How does it affect our mental health?

Social media makes it incredibly easy to compare ourselves to others. And while the comparison is not always a negative thing, it’s a dangerous game to compare ourselves to what we see on social media. Social media is a curated view of someone’s life in most cases; it’s a highlight real. Social media lends itself to use making upward or downward judgments, the feeling that we are either better or worse off than our friends. But both types of comparison have been found to make us feel worse.

We also get caught up in thinking that we’re still getting the same level of connection from social media that we do from connections in person. We get caught up in thinking that we know what’s truly going on with someone when we see them posting on social media when we DM them on Instagram. But just because we see what they’re posting, just because we like it, doesn’t mean that we’re truly connecting with them. A meaningful connection needs mutuality, eye contact, and more. There isn’t really a replacement for true, in-person connection.

But I like social media! Now what?

All of this isn’t to say that there isn’t any benefit to social media. It allows us to keep in contact with family and friends that live in other cities and countries. Or maybe it has helped you reconnect with someone you lost touch with years or even decades back.

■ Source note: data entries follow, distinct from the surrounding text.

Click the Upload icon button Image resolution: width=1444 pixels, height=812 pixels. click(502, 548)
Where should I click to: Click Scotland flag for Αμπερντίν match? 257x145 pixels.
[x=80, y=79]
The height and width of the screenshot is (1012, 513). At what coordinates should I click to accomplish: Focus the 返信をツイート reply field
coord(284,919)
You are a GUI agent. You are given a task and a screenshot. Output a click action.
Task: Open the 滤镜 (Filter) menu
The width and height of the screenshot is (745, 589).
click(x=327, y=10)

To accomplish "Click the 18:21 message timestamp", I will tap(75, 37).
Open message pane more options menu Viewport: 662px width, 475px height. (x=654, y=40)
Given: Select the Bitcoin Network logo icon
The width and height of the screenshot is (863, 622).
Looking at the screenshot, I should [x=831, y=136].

So where do we go from here?

The first step is always recognizing that social media is not real life. Although it can be hard, try not to compare yourself to what you see of others lives. Remember that social media is a curated version of their life, and it’s mostly just a highlight reel.

Feeling brave? Try taking a break. If it’s not your job to be on social media or run various accounts, try taking a break. Delete the apps off your phone and take time to log off. You don’t have to swear to stay off forever; whether it’s a few days or a few weeks, just write down and notice how you feel without it.

If you’re not ready to log off, try setting some limits around how and when you use it. Try setting time limits for how long you can spend on the sites per day. Set rules for when you’re allowed to log on, and try and stick to them.

All in all, just remember, social media is not real life.